All VBPFFs in primary THR around CTSS at SGH were reviewed. Primary outcome was revision rate. There was a variety of secondary outcomes.
50 VBPFFs were included. Average follow-up time was 13months. Mean age at fracture was 79years, mean ASA 2.8, average LOS 24days, with 33% mortality at 5years.
Revision rate was 10%(5/50). Two revised for loosening and 3 for non-union and failure of metalwork. Subsidence rate was 48%. Subsidence was associated with negative symptoms (P<0.0001). Major subsidence, observed in 8 patients, equated to significant mobility reduction. No dislocations were observed. There was 1 chronic infection treated with suppressive antibiotics.
High spiral and metaphyseal split fractures had higher subsidence rate (100% and 68%respectively) compared to low spirals and short oblique (11% and 0%respectively). The average EBL was 414ml, with 5 patients requiring transfusions.

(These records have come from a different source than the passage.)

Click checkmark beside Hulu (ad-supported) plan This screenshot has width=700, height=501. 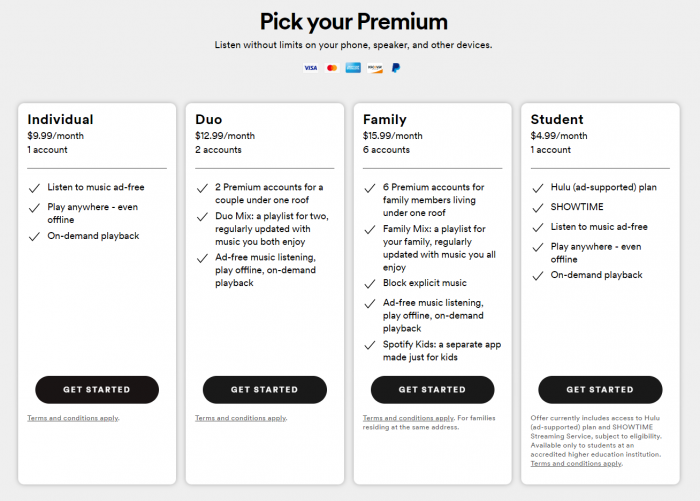538,188

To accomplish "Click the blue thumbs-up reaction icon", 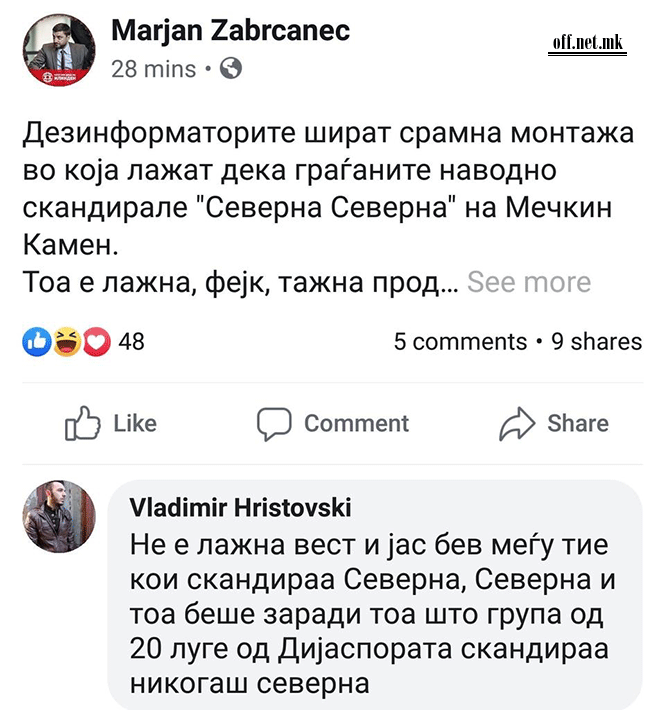I will (x=35, y=342).
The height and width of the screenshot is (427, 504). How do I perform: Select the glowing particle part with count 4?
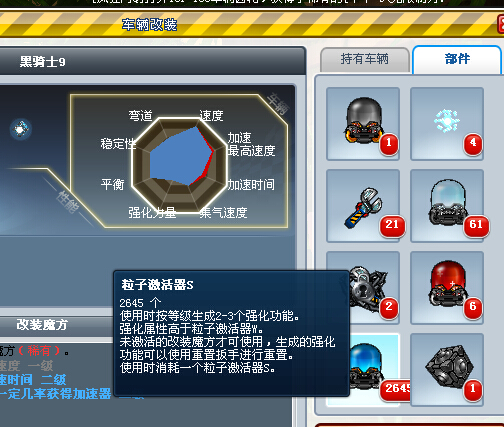[447, 124]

Our revision rate and EBL Results are consistent with the available literature. The high rate of subsidence is alarming and might be more reflective of functional outcomes than revision rates. A more selective approach utilizing a morphology based classification can help reduce the incidence of subsidence and maintain the benefits of osteosynthesis only.